WHAT TO PRODUCE =
Would you repeat word for word the lines of the listing that follows, from the one with "Click the Comments button" up to and including the one with "Task: Click the", and leave out the images?

SOURCE MATERIAL =
*-*-*

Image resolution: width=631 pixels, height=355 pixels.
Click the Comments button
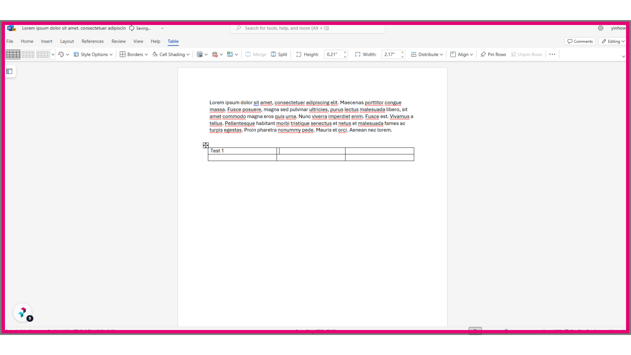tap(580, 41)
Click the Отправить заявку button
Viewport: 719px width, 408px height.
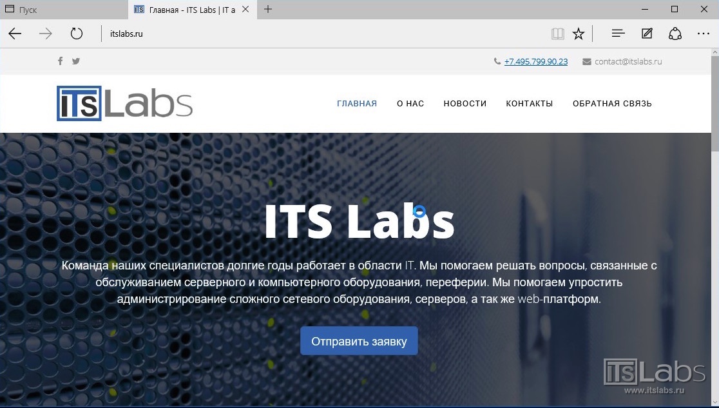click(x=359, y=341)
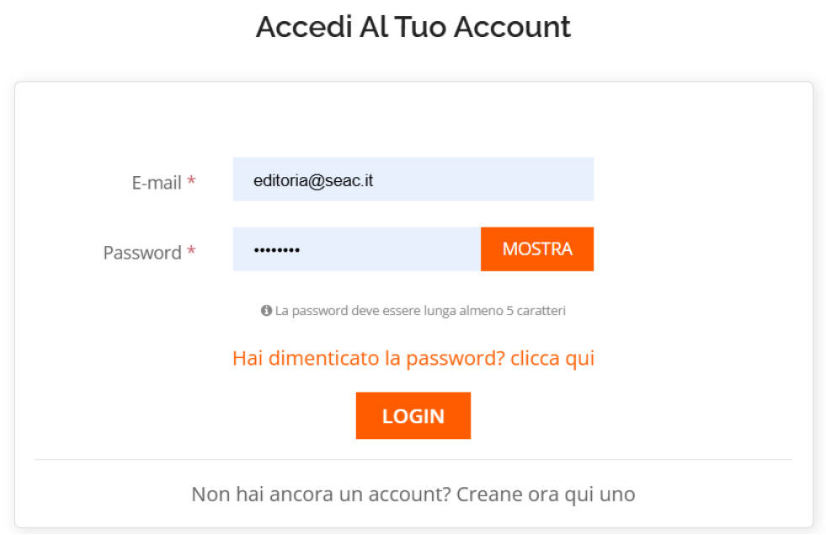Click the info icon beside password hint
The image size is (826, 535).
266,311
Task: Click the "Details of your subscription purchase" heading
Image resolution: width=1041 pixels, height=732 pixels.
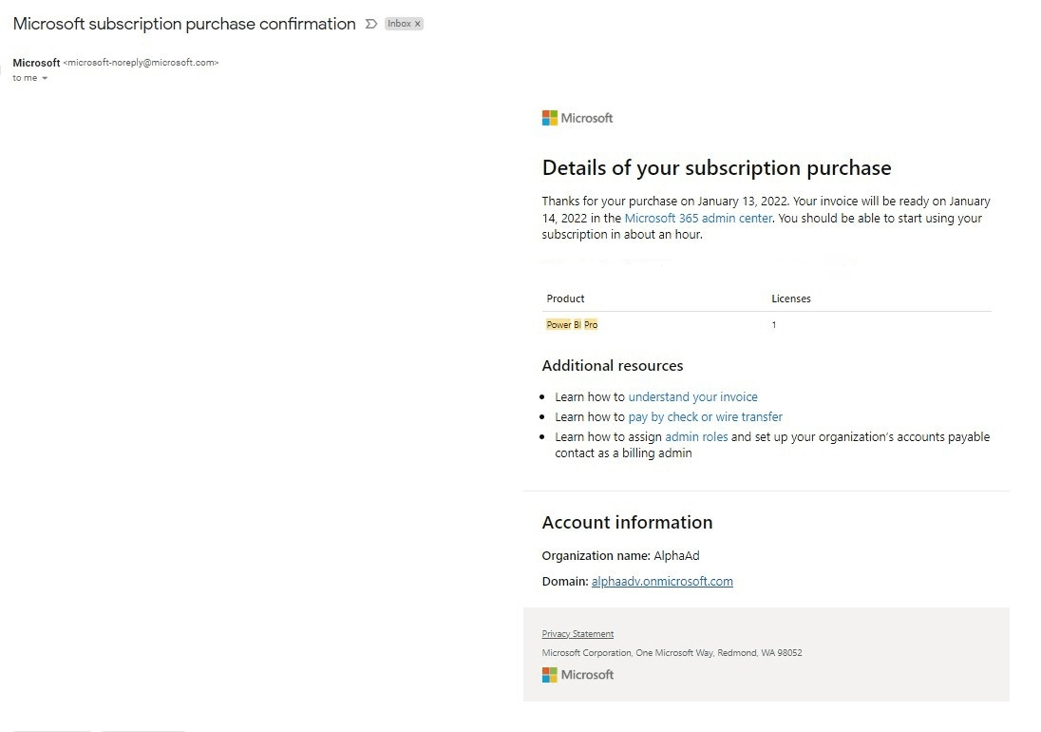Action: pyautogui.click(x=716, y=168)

*-*-*

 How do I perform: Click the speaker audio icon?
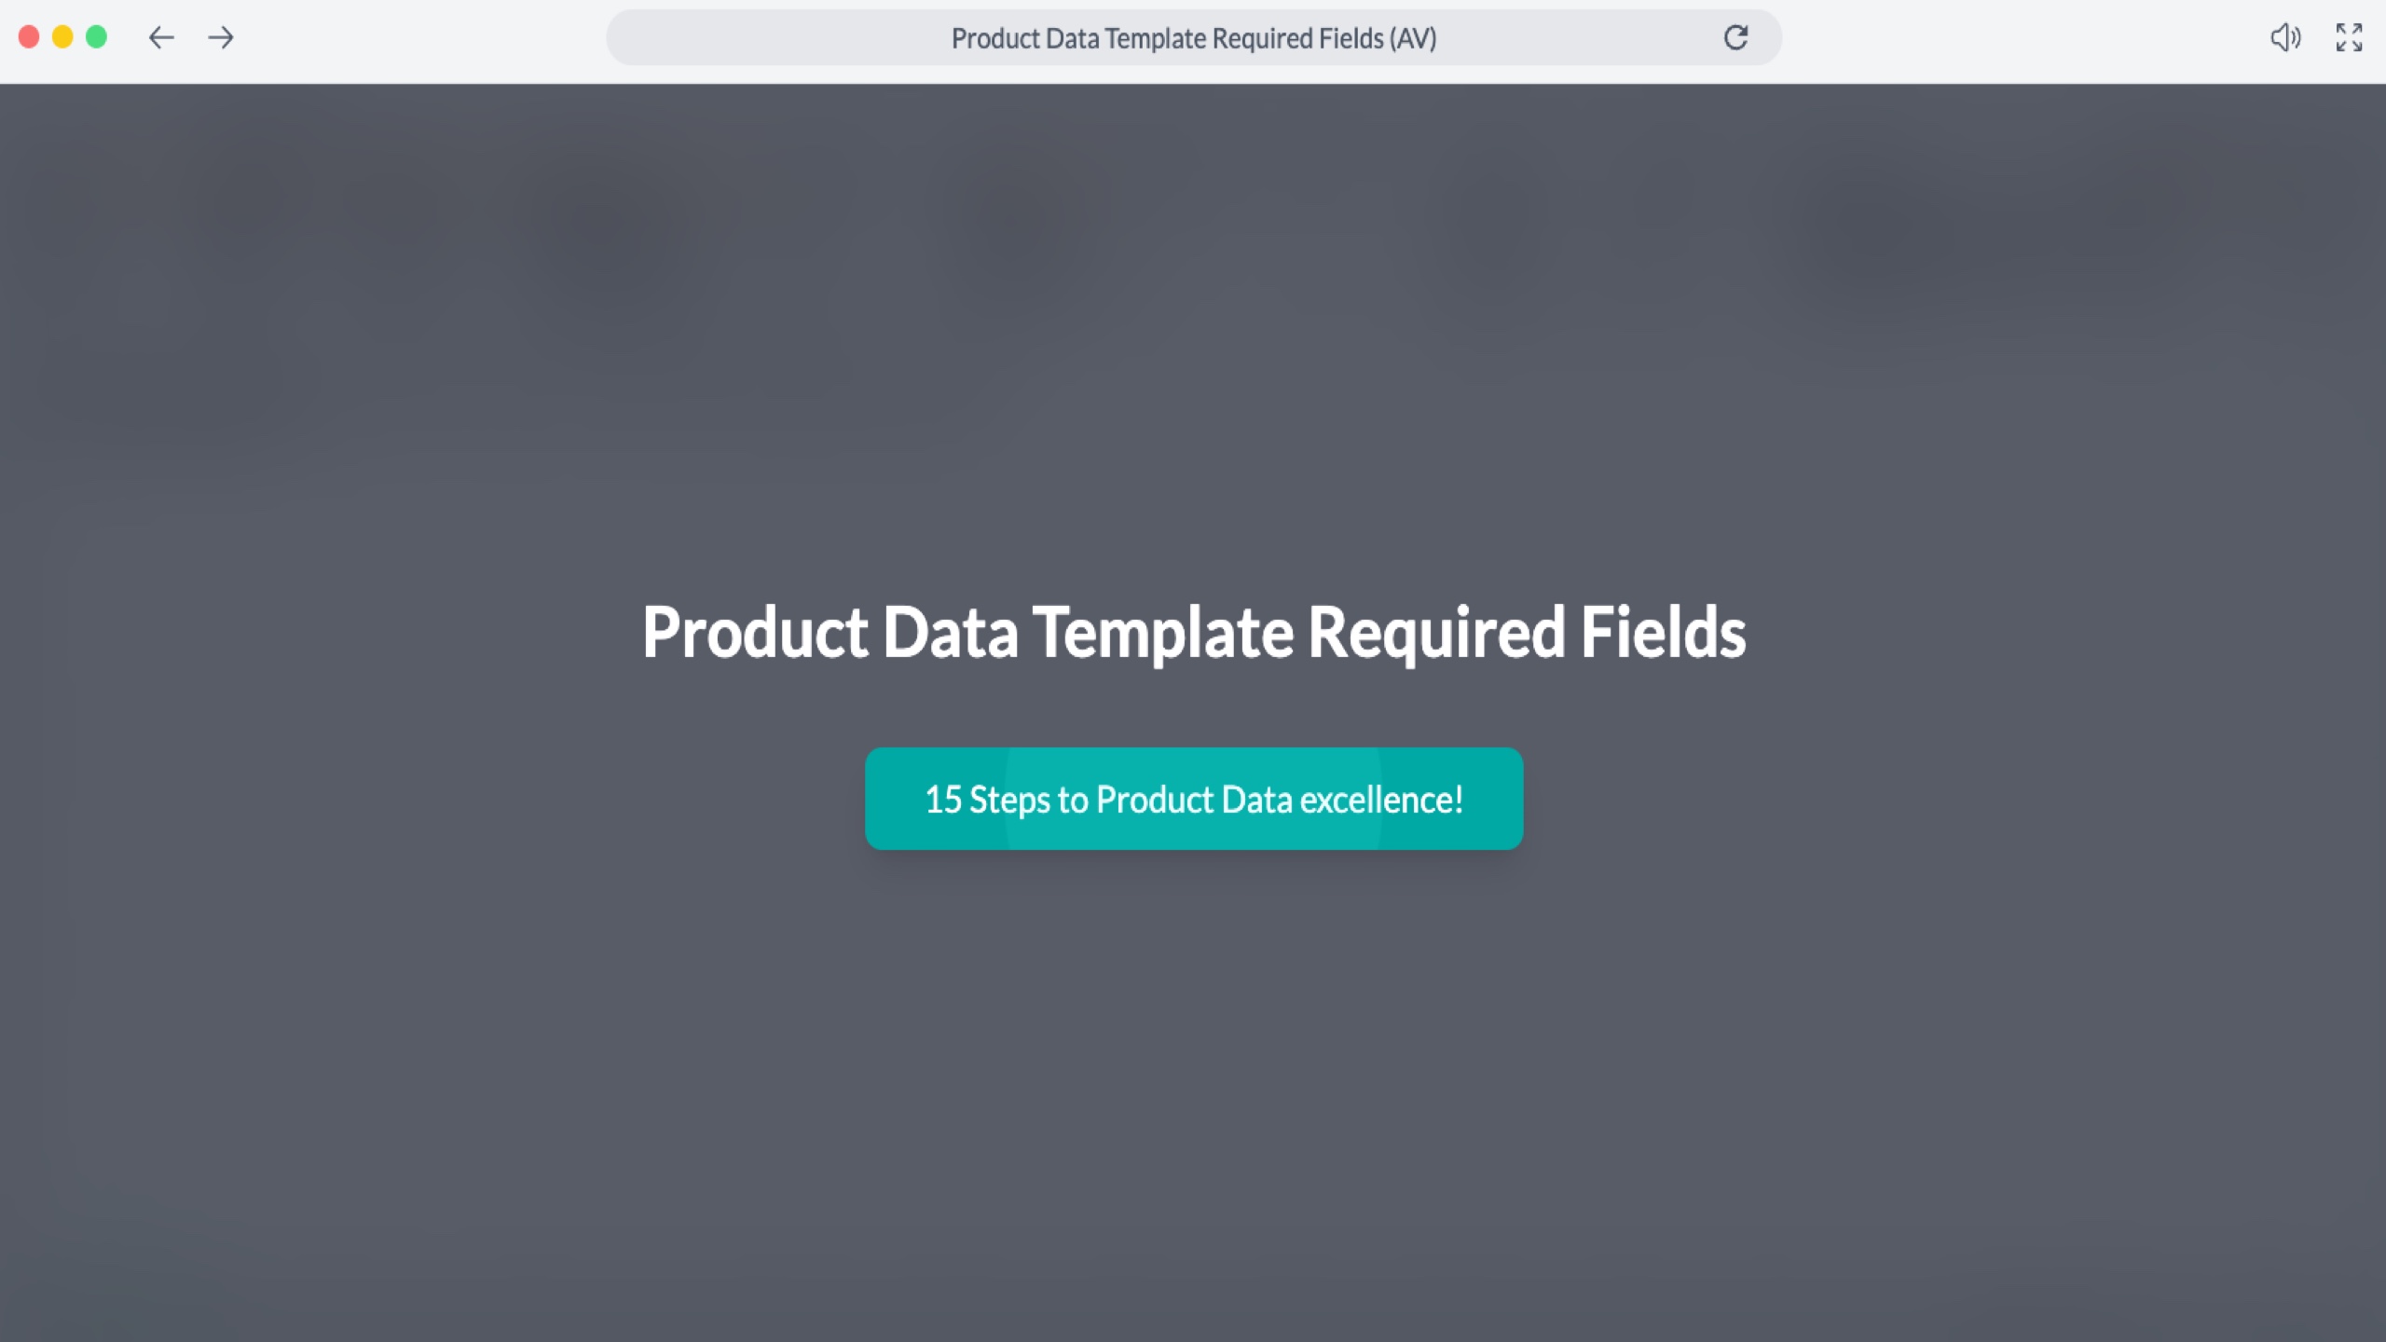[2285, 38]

*-*-*

ANSWER TO THE PROBLEM =
Click the Comments button
tap(580, 41)
Click the Отправить заявку button
Viewport: 719px width, 408px height.
click(x=359, y=341)
Click the info icon beside password hint
The image size is (826, 535).
266,311
Task: Click the "Details of your subscription purchase" heading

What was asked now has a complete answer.